Ok that being said if bigger tires show less mileage on the od then it would be saying im getting less then what I'm really getting on the dash like a lot less but if you go to trip on the dash it tells you how many gallons of gas you have burned on that trip it says I burned 6.3 gallons since I've had the truck I went to top off the tank and it took 6.7 gallons to top off so it is very close I am going to reset it and see on my next top off if I burn 5 gallons of gas and I go to the gas station and put 5.3 5.4 I'd say its very close give or take a 1/2 a gallon which means it must be reading off the tank so if I'm at an average of 17 mpg give or take it would be 16.5 to 17 mpg is what in getting unless my whole system is messed up guess ill just go see if I can get the aftermarket lead foot so I can get the mpg everybody else is getting:/


----------



## coup de grace (Aug 7, 2010)

Very nice trucks, congrats big time.:texasflag


----------



## Fordzilla06 (Oct 14, 2010)

gunsmoke11 said:


> Ok that being said if bigger tires show less mileage on the od then it would be saying im getting less then what I'm really getting on the dash like a lot less but if you go to trip on the dash it tells you how many gallons of gas you have burned on that trip it says I burned 6.3 gallons since I've had the truck I went to top off the tank and it took 6.7 gallons to top off so it is very close I am going to reset it and see on my next top off if I burn 5 gallons of gas and I go to the gas station and put 5.3 5.4 I'd say its very close give or take a 1/2 a gallon which means it must be reading off the tank so if I'm at an average of 17 mpg give or take it would be 16.5 to 17 mpg is what in getting unless my whole system is messed up guess ill just go see if I can get the aftermarket lead foot so I can get the mpg everybody else is getting:/


If you've got 35's on that truck i guarantee your speedo/odo is off. This is how you need to figure it. Next time you're on the highway measure in between mile markers. They are every mile, the little green signs with numbers on them. When you pass one, watch your odometer, when you get to the next one, I.e. 1 mile check your odometer and see if it is one mile. On my truck I run one mile and my odometer says I have run .9 of a mile. So I get ten percent more miles than my truck is telling me I get. Now if my tripometer tells me I have run 300 miles I have actually run 330 miles. Now I fill up at the filling station and the pump tells me I have put in 20 gallons, it's imperative that you fill up every time and go by the gas pump, not by what your truck computer is telling you. Ok so if you're still with me I'll recap, I have now run 330 miles on 20 gallons of fuel. I now take 330 and divide by 20 gallons of fuel and I come up with 16.5 actual (not computer generated) miles per gallon. So yes it is possible that you are getting better than 17mpg, highly doubtfull, but if you calculate it like that you will come up with your actual mpg, let us know how it turns out?


----------



## rgregg08 (Jun 3, 2011)

if your getting 17 mpg's in town that is really impressive and congrats. My good buddy has one lifted 6 inches on 35's with 20's and he is around 12-14 mpgs on the most optimal of condition days (inside the loop houston). I had the same truck but stock and i never saw anything better than 15 in town (inside the loop houston as well). Best mpgs i had was 20 mpg going 70 with cruise control on the highway. Towing an 18ft shallow sport it never topped 10 mpg going normal highway towing speeds. its a sweet truck i will give you that especially if you have all the bells and whistle to go with your lift and tires but its not the magical gas sipping truck ford portrays it to be. ECO-BUST....

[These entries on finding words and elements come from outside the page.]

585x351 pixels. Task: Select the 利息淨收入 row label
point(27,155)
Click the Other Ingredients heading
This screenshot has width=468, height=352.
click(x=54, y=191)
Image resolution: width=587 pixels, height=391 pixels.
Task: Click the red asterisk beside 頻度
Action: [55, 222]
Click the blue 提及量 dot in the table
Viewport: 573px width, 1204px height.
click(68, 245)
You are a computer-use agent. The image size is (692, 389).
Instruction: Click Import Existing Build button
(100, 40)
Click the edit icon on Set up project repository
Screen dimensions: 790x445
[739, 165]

Now lets see this lifted beast already!!!


----------



## gunsmoke11 (Apr 30, 2012)

rgregg08 said:


> if your getting 17 mpg's in town that is really impressive and congrats. My good buddy has one lifted 6 inches on 35's with 20's and he is around 12-14 mpgs on the most optimal of condition days (inside the loop houston). I had the same truck but stock and i never saw anything better than 15 in town (inside the loop houston as well). Best mpgs i had was 20 mpg going 70 with cruise control on the highway. Towing an 18ft shallow sport it never topped 10 mpg going normal highway towing speeds. its a sweet truck i will give you that especially if you have all the bells and whistle to go with your lift and tires but its not the magical gas sipping truck ford portrays it to be. ECO-BUST....
> 
> Now lets see this lifted beast already!!!

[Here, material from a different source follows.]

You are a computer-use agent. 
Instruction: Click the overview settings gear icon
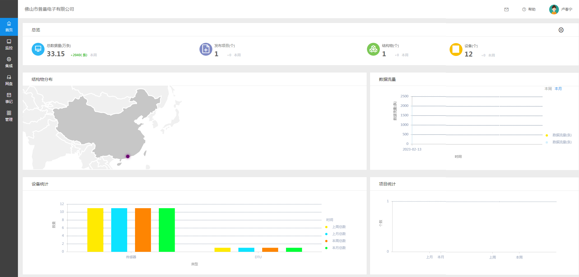561,30
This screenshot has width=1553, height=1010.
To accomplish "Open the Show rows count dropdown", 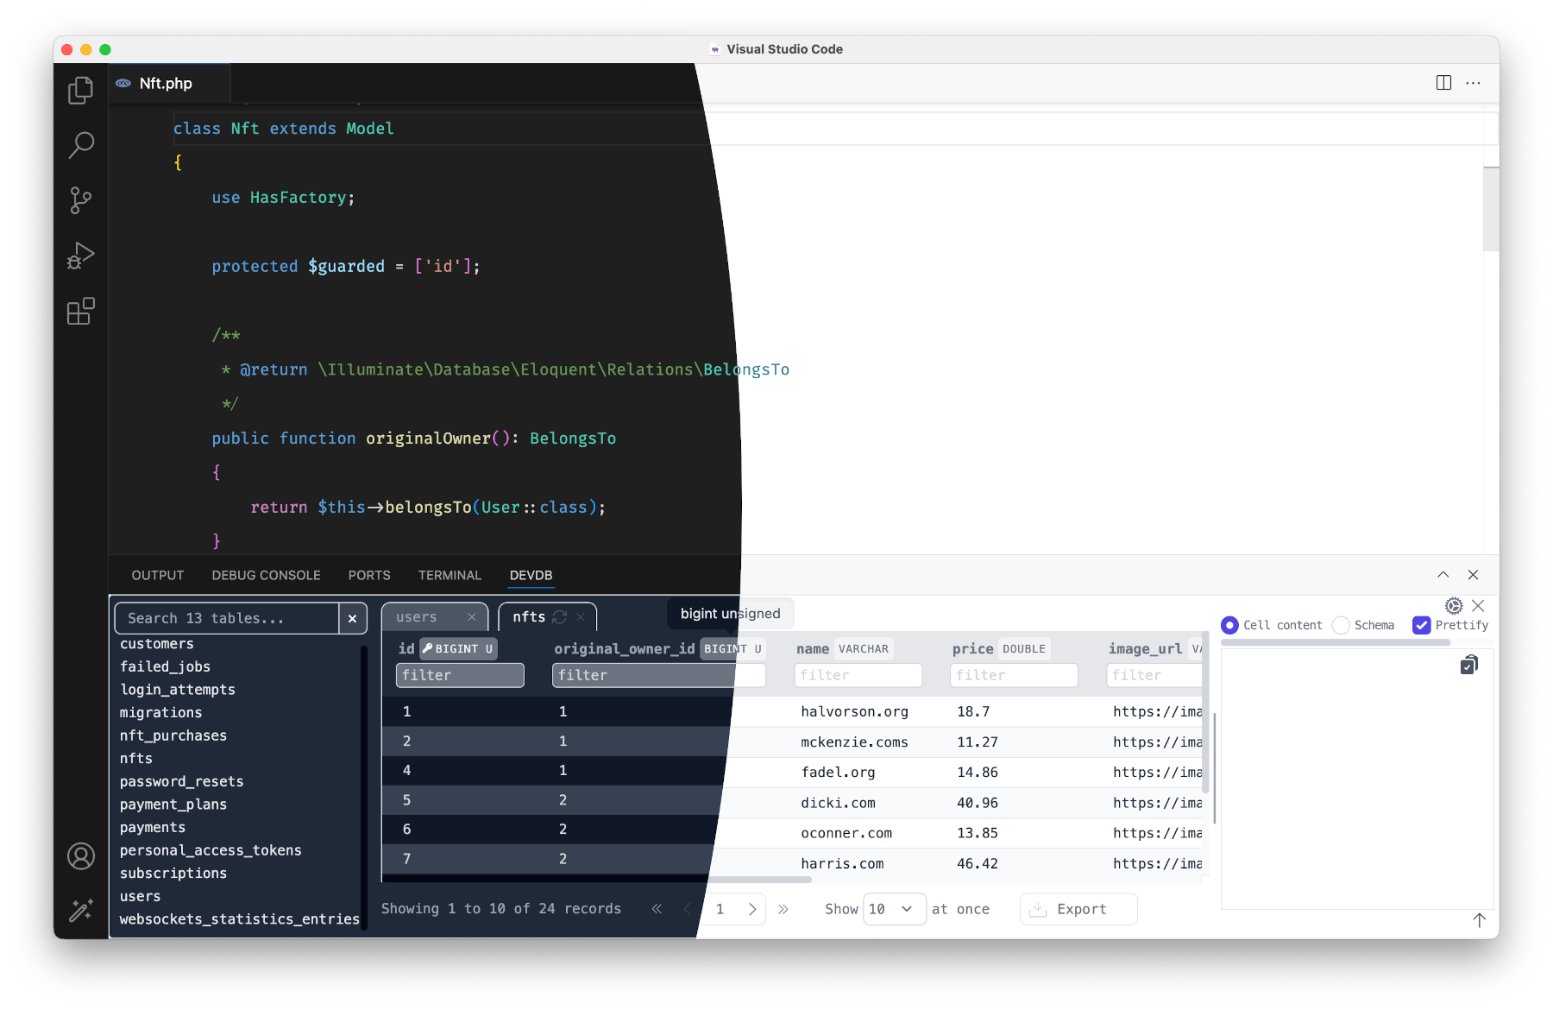I will [x=894, y=908].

Lol I wish I could post it but my phone won't let me


----------



## gunsmoke11 (Apr 30, 2012)

I guess I did not really think of this but my intown way be a little diff then others intown to me is 1 road at 45 mph with 10 stop lights that is for the most part green if its timed just right...idk... everything else is highway so when I say intown I mean that not Houston traffic a light on every corner if that was the case prob looking around 10 to 11 mpg on 35s idk haven't taken it to the big town yet


----------



## Bella Monster (Jul 29, 2008)

My EB gets better than what Ford advertised .... just boils down to where and how the truck is driven ....


----------



## TheGoose (Jan 22, 2006)

Shoot, if I could stay at 45mph I could get 25+ MPG easy.


----------



## gunsmoke11 (Apr 30, 2012)

Bella Monster said:


> My EB gets better than what Ford advertised .... just boils down to where and how the truck is driven ....


That's what I mean its like people think everybody that gets on here has nothing better to do then lie....


----------



## Fordzilla06 (Oct 14, 2010)

gunsmoke11 said:


> That's what I mean its like people think everybody that gets on here has nothing better to do then lie....


Nobody said you were lying, perhaps just uniformed of actual mpg. Your dashboard gauge is not right with those tires. Check the mileage with a pen and paper. And check your speedometer with a GPS, or have someone pull up beside you and check your mileage against their's. If your speedo is off than your mileage is off, and you've already told us that your gallon count is off.


----------



## Reel Blessed (Apr 7, 2005)

Or better yet just show us some pictures of it. Who cares about the mileage. It is a lifted truck! Even if you are getting 14-15 mpg it isn't that big of a deal compared to 17 mpg.


----------